Pretty and colleagues (2010) conducted a horizon-scanning approach with leading experts and representatives of major agricultural organizations worldwide to derive the top 100 most important questions for global agriculture. The purpose of these questions was to influence policy priorities in ways that would have a significant impact on global agricultural practices. Given the challenges confronting the dominant food system, they pointed out that the agriculture sector can no longer focus simply on maximizing productivity; that it must now look at optimizing food production with an awareness of the broader complexity of production, environment, rural development, social justice, and consumption. The questions were organized into four sections: natural resource inputs, agronomic practice, agricultural development, and markets and consumption. In the final section of this paper we will draw upon some of these questions to stimulate reflection and discussion toward increasing food security and food sovereignty through social and solidarity economy initiatives.

Blouin and colleagues (2009) of Équiterre and the Centre for Trade Policy and Law in Canada prepared a review of the literature on local food systems and public policy. They define local food systems as “an integrated food production, distribution, and consumption system operating within a designated geographical area for the purpose of achieving sustainable development goals” (p.11). As such, they explicitly recognize that local food systems attempt to provide economic, environmental, health and social benefits in addition to reducing distance travelled (food miles). Highlighting farmers’ markets, community-supported agriculture, food box schemes, institutional local procurement initiatives and farm shops, they summarize evidence indicating that local food systems do indeed bring these diverse benefits. For example, farmers using local food systems report having greater control over prices and being less exposed to market fluctuations. Community-supported agriculture and box schemes also protect the farmer from risk by distributing that risk among the community share holders. The authors also reviewed studies indicating that money spent in the local food system is more likely to stay within the locality, compared to the conventional food system. In sum, because there are a variety of benefits associated with local food systems, it is important to identify which public policies best support the emergence, consolidation and development of these local food systems. These will be reviewed in the section that follows.

The above reports and initiatives on the emerging local food system reveal a diverse set of alternatives to the dominant food system. These include self-organized community efforts to identify ways of interacting and trading that act like shadow systems – alternatives emerging in the shadows of the dominant system – bringing critical diversity and resilience to the human-ecological-economic system. Before reviewing the challenges and issues encountered by these efforts, we will provide an overview of some of the production and distribution models of social and solidarity enterprises that have emerged worldwide in local settings. These include co-operative movements, community-supported agriculture (CSA), farmers’ markets and collective kitchens, urban agriculture and seed saving as specific examples of social solidarity food sovereignty activities.

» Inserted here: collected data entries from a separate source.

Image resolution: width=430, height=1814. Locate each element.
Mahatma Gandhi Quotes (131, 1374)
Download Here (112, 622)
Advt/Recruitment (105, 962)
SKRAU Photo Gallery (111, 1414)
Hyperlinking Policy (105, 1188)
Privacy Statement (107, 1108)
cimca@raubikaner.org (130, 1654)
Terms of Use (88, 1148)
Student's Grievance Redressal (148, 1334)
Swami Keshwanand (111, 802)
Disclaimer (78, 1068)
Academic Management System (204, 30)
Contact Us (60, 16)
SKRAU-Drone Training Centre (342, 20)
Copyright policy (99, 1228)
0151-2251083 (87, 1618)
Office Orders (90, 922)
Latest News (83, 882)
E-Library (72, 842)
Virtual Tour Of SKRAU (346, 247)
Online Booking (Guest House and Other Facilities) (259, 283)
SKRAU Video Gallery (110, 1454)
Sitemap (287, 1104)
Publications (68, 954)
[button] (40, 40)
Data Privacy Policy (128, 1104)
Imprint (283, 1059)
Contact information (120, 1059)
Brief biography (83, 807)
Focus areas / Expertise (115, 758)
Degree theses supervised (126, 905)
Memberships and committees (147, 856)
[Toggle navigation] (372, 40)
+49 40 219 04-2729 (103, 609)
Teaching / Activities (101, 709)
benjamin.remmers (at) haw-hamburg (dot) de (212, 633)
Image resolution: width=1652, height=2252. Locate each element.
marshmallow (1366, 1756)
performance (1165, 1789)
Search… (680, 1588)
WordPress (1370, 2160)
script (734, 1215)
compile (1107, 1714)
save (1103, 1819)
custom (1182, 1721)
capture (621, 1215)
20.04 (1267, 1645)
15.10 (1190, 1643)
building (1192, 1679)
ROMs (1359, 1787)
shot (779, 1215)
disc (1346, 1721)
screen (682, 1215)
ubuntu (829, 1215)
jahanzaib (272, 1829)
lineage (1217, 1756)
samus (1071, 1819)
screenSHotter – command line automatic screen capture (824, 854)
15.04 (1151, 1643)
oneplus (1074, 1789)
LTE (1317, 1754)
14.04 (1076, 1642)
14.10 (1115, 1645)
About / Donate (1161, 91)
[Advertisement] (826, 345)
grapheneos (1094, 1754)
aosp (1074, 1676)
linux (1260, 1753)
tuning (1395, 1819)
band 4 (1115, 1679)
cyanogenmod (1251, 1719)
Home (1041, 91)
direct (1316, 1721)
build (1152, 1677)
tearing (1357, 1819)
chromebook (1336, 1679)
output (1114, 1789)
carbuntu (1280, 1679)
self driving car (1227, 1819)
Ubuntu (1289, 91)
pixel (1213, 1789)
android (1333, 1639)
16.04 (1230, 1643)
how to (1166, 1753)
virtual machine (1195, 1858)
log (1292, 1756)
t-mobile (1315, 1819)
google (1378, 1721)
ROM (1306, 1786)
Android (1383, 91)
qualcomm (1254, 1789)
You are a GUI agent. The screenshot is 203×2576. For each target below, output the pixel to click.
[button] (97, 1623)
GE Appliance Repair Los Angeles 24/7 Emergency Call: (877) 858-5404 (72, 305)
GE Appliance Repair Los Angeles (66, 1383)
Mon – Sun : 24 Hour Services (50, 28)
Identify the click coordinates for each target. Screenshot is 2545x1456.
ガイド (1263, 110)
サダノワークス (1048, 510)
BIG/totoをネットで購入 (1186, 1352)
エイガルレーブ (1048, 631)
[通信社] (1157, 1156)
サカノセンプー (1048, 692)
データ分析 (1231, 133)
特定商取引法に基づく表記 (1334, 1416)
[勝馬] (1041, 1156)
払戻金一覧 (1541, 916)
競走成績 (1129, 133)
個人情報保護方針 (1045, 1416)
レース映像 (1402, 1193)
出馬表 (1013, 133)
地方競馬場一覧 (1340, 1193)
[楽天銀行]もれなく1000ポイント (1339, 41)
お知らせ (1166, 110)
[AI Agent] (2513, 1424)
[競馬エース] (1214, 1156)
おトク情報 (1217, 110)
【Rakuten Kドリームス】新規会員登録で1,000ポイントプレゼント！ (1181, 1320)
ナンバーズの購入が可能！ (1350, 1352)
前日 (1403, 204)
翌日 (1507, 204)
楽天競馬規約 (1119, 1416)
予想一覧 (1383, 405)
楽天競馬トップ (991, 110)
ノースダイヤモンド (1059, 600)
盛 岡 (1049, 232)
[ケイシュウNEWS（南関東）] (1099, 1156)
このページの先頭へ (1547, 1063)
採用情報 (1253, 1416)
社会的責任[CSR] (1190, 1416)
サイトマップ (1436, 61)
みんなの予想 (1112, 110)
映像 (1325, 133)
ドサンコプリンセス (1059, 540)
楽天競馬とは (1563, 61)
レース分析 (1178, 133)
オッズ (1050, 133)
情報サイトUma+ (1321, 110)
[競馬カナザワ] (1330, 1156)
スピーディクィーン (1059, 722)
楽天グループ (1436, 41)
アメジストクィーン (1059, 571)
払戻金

In the shadow of the agri-industrial food system, small scale and family farms often lack the capital to access marketing and processing infrastructure, leaving them at a competitive disadvantage. Co-operative movements have been generally quite successful in the food sector, offering food producers - including farmers and fishermen -, benefits such as shared access to seeds and other inputs, shared information and other resources, enhanced market power, and more effective lobbying. For example, Theron (2010) presented a case study of a Rooibos tea co-operative in South Africa. It began as a processing facility so that each member’s tea could be processed and delivered to an agent at a marketing company. It was so successful in its first year that they were quickly able to bypass the marketing agent and deal directly with the buyers, even becoming certified through the Fair Trade Labelling Organization. By pooling equipment and sharing seasonal costs this group was able to significantly improve the income of the member farmers. The cooperative’s surplus was invested in sponsoring various training and development programs.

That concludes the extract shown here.